### Task to carry out
Copy every line of the listing below word for word.

[Collection entries]
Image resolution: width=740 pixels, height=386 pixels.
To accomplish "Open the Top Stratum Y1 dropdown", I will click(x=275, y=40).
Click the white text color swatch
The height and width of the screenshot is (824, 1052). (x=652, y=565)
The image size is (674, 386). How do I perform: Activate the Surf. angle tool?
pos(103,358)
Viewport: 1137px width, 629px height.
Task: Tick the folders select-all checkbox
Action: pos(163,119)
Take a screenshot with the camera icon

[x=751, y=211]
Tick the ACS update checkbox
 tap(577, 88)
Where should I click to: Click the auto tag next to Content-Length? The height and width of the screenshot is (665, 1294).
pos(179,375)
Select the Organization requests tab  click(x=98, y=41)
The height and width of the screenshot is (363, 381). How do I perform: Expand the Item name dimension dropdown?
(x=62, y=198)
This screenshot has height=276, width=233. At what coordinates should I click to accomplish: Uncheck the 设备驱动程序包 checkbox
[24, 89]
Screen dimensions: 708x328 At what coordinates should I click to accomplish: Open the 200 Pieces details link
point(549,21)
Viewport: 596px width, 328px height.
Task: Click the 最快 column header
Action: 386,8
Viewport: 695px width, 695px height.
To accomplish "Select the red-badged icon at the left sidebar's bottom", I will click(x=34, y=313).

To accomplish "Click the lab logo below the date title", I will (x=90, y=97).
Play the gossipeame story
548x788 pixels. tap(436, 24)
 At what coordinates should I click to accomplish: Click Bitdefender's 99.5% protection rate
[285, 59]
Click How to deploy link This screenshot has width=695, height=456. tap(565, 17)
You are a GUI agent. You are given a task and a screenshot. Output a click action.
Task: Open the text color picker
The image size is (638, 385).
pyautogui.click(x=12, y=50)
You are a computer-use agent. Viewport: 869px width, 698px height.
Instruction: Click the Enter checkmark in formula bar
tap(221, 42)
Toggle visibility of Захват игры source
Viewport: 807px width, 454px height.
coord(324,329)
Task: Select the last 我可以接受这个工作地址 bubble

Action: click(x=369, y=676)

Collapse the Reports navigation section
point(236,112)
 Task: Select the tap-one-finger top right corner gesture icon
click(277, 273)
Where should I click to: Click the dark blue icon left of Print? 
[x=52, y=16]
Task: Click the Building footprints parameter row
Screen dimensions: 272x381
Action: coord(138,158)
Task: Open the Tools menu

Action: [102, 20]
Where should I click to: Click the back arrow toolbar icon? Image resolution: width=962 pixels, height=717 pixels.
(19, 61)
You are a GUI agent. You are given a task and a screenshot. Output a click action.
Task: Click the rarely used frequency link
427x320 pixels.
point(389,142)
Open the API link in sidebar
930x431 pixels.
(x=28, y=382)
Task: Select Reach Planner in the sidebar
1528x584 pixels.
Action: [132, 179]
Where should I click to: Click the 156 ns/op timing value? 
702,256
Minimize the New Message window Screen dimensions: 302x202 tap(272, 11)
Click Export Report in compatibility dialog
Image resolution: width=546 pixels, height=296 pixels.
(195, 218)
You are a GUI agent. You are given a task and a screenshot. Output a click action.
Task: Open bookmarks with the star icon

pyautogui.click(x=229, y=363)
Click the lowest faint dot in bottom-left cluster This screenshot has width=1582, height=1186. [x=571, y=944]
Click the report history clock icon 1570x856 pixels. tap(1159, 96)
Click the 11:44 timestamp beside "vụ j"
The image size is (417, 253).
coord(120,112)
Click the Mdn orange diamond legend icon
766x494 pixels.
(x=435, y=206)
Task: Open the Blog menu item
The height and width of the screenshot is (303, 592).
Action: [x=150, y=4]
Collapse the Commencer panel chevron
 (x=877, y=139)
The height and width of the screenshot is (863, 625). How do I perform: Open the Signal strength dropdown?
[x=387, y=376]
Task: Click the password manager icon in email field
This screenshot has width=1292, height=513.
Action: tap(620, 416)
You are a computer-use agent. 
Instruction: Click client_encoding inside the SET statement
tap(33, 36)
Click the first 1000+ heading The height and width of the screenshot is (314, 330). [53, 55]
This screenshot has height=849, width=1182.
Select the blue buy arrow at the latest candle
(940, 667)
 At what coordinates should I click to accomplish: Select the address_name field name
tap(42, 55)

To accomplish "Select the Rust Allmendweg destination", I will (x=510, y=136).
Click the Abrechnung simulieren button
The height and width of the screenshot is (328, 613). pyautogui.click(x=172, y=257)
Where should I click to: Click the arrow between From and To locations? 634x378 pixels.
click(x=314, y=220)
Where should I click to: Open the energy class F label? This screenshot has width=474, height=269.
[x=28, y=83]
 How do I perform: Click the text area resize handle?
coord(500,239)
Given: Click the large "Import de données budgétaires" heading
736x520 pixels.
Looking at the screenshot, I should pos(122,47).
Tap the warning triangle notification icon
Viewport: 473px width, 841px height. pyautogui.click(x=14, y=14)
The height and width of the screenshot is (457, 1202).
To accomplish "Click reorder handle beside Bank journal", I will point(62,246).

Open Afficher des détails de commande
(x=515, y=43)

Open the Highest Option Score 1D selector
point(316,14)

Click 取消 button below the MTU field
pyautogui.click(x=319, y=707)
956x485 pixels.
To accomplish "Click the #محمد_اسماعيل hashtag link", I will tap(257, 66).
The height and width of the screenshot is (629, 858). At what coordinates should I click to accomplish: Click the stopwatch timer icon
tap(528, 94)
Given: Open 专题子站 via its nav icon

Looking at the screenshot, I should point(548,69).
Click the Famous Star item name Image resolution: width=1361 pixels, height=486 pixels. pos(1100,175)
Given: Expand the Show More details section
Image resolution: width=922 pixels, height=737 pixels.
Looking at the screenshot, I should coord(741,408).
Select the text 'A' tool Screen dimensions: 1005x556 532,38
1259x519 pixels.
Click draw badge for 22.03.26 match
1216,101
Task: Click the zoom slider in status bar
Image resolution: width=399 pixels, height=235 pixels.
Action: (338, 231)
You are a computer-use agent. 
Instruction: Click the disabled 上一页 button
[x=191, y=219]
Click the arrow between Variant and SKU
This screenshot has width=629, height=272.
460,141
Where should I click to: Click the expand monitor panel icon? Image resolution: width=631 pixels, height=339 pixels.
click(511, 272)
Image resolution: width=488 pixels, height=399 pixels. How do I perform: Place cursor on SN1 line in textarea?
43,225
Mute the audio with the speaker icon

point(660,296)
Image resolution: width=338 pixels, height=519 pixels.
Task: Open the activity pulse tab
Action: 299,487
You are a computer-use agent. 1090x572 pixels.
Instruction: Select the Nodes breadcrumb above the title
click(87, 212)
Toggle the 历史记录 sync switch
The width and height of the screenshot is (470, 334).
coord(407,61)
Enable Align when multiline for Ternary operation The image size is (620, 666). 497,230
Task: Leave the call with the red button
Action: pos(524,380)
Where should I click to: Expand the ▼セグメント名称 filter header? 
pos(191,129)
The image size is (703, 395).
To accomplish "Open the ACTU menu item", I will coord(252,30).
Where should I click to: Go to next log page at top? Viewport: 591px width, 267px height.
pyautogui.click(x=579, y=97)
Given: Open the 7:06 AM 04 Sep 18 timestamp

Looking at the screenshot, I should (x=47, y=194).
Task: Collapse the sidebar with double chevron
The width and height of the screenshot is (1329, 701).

### Result of this exercise
Image resolution: width=740 pixels, height=386 pixels.
To accomplish "Open the Top Stratum Y1 dropdown", I will click(x=275, y=40).
Click the white text color swatch
The height and width of the screenshot is (824, 1052). (x=652, y=565)
The image size is (674, 386). How do I perform: Activate the Surf. angle tool?
pos(103,358)
Viewport: 1137px width, 629px height.
Task: Tick the folders select-all checkbox
Action: pos(163,119)
Take a screenshot with the camera icon

[x=751, y=211]
Tick the ACS update checkbox
 tap(577, 88)
Where should I click to: Click the auto tag next to Content-Length? The height and width of the screenshot is (665, 1294).
pos(179,375)
Select the Organization requests tab  click(x=98, y=41)
The height and width of the screenshot is (363, 381). How do I perform: Expand the Item name dimension dropdown?
(x=62, y=198)
This screenshot has height=276, width=233. At what coordinates should I click to accomplish: Uncheck the 设备驱动程序包 checkbox
[24, 89]
Screen dimensions: 708x328 At what coordinates should I click to accomplish: Open the 200 Pieces details link
point(549,21)
Viewport: 596px width, 328px height.
Task: Click the 最快 column header
Action: 386,8
Viewport: 695px width, 695px height.
To accomplish "Select the red-badged icon at the left sidebar's bottom", I will click(x=34, y=313).

To accomplish "Click the lab logo below the date title", I will (x=90, y=97).
Play the gossipeame story
548x788 pixels. tap(436, 24)
 At what coordinates should I click to accomplish: Click Bitdefender's 99.5% protection rate
[285, 59]
Click How to deploy link This screenshot has width=695, height=456. tap(565, 17)
You are a GUI agent. You are given a task and a screenshot. Output a click action.
Task: Open the text color picker
The image size is (638, 385).
pyautogui.click(x=12, y=50)
You are a computer-use agent. Viewport: 869px width, 698px height.
Instruction: Click the Enter checkmark in formula bar
tap(221, 42)
Toggle visibility of Захват игры source
Viewport: 807px width, 454px height.
coord(324,329)
Task: Select the last 我可以接受这个工作地址 bubble

Action: click(x=369, y=676)

Collapse the Reports navigation section
point(236,112)
 Task: Select the tap-one-finger top right corner gesture icon
click(277, 273)
Where should I click to: Click the dark blue icon left of Print? 
[x=52, y=16]
Task: Click the Building footprints parameter row
Screen dimensions: 272x381
Action: coord(138,158)
Task: Open the Tools menu

Action: [102, 20]
Where should I click to: Click the back arrow toolbar icon? Image resolution: width=962 pixels, height=717 pixels.
(19, 61)
You are a GUI agent. You are given a task and a screenshot. Output a click action.
Task: Click the rarely used frequency link
427x320 pixels.
point(389,142)
Open the API link in sidebar
930x431 pixels.
(x=28, y=382)
Task: Select Reach Planner in the sidebar
1528x584 pixels.
Action: [132, 179]
Where should I click to: Click the 156 ns/op timing value? 
702,256
Minimize the New Message window Screen dimensions: 302x202 tap(272, 11)
Click Export Report in compatibility dialog
Image resolution: width=546 pixels, height=296 pixels.
(195, 218)
You are a GUI agent. You are given a task and a screenshot. Output a click action.
Task: Open bookmarks with the star icon

pyautogui.click(x=229, y=363)
Click the lowest faint dot in bottom-left cluster This screenshot has width=1582, height=1186. [x=571, y=944]
Click the report history clock icon 1570x856 pixels. tap(1159, 96)
Click the 11:44 timestamp beside "vụ j"
The image size is (417, 253).
coord(120,112)
Click the Mdn orange diamond legend icon
766x494 pixels.
(x=435, y=206)
Task: Open the Blog menu item
The height and width of the screenshot is (303, 592).
Action: [x=150, y=4]
Collapse the Commencer panel chevron
 (x=877, y=139)
The height and width of the screenshot is (863, 625). How do I perform: Open the Signal strength dropdown?
[x=387, y=376]
Task: Click the password manager icon in email field
This screenshot has width=1292, height=513.
Action: tap(620, 416)
You are a computer-use agent. 
Instruction: Click client_encoding inside the SET statement
tap(33, 36)
Click the first 1000+ heading The height and width of the screenshot is (314, 330). [53, 55]
This screenshot has height=849, width=1182.
Select the blue buy arrow at the latest candle
(940, 667)
 At what coordinates should I click to accomplish: Select the address_name field name
tap(42, 55)

To accomplish "Select the Rust Allmendweg destination", I will (x=510, y=136).
Click the Abrechnung simulieren button
The height and width of the screenshot is (328, 613). pyautogui.click(x=172, y=257)
Where should I click to: Click the arrow between From and To locations? 634x378 pixels.
click(x=314, y=220)
Where should I click to: Open the energy class F label? This screenshot has width=474, height=269.
[x=28, y=83]
 How do I perform: Click the text area resize handle?
coord(500,239)
Given: Click the large "Import de données budgétaires" heading
736x520 pixels.
Looking at the screenshot, I should pos(122,47).
Tap the warning triangle notification icon
Viewport: 473px width, 841px height. pyautogui.click(x=14, y=14)
The height and width of the screenshot is (457, 1202).
To accomplish "Click reorder handle beside Bank journal", I will point(62,246).

Open Afficher des détails de commande
(x=515, y=43)

Open the Highest Option Score 1D selector
point(316,14)

Click 取消 button below the MTU field
pyautogui.click(x=319, y=707)
956x485 pixels.
To accomplish "Click the #محمد_اسماعيل hashtag link", I will tap(257, 66).
The height and width of the screenshot is (629, 858). At what coordinates should I click to accomplish: Click the stopwatch timer icon
tap(528, 94)
Given: Open 专题子站 via its nav icon

Looking at the screenshot, I should point(548,69).
Click the Famous Star item name Image resolution: width=1361 pixels, height=486 pixels. pos(1100,175)
Given: Expand the Show More details section
Image resolution: width=922 pixels, height=737 pixels.
Looking at the screenshot, I should coord(741,408).
Select the text 'A' tool Screen dimensions: 1005x556 532,38
1259x519 pixels.
Click draw badge for 22.03.26 match
1216,101
Task: Click the zoom slider in status bar
Image resolution: width=399 pixels, height=235 pixels.
Action: (338, 231)
You are a computer-use agent. 
Instruction: Click the disabled 上一页 button
[x=191, y=219]
Click the arrow between Variant and SKU
This screenshot has width=629, height=272.
460,141
Where should I click to: Click the expand monitor panel icon? Image resolution: width=631 pixels, height=339 pixels.
click(511, 272)
Image resolution: width=488 pixels, height=399 pixels. How do I perform: Place cursor on SN1 line in textarea?
43,225
Mute the audio with the speaker icon

point(660,296)
Image resolution: width=338 pixels, height=519 pixels.
Task: Open the activity pulse tab
Action: 299,487
You are a computer-use agent. 1090x572 pixels.
Instruction: Select the Nodes breadcrumb above the title
click(87, 212)
Toggle the 历史记录 sync switch
The width and height of the screenshot is (470, 334).
coord(407,61)
Enable Align when multiline for Ternary operation The image size is (620, 666). 497,230
Task: Leave the call with the red button
Action: pos(524,380)
Where should I click to: Expand the ▼セグメント名称 filter header? 
pos(191,129)
The image size is (703, 395).
To accomplish "Open the ACTU menu item", I will coord(252,30).
Where should I click to: Go to next log page at top? Viewport: 591px width, 267px height.
pyautogui.click(x=579, y=97)
Given: Open the 7:06 AM 04 Sep 18 timestamp

Looking at the screenshot, I should (x=47, y=194).
Task: Collapse the sidebar with double chevron
The width and height of the screenshot is (1329, 701).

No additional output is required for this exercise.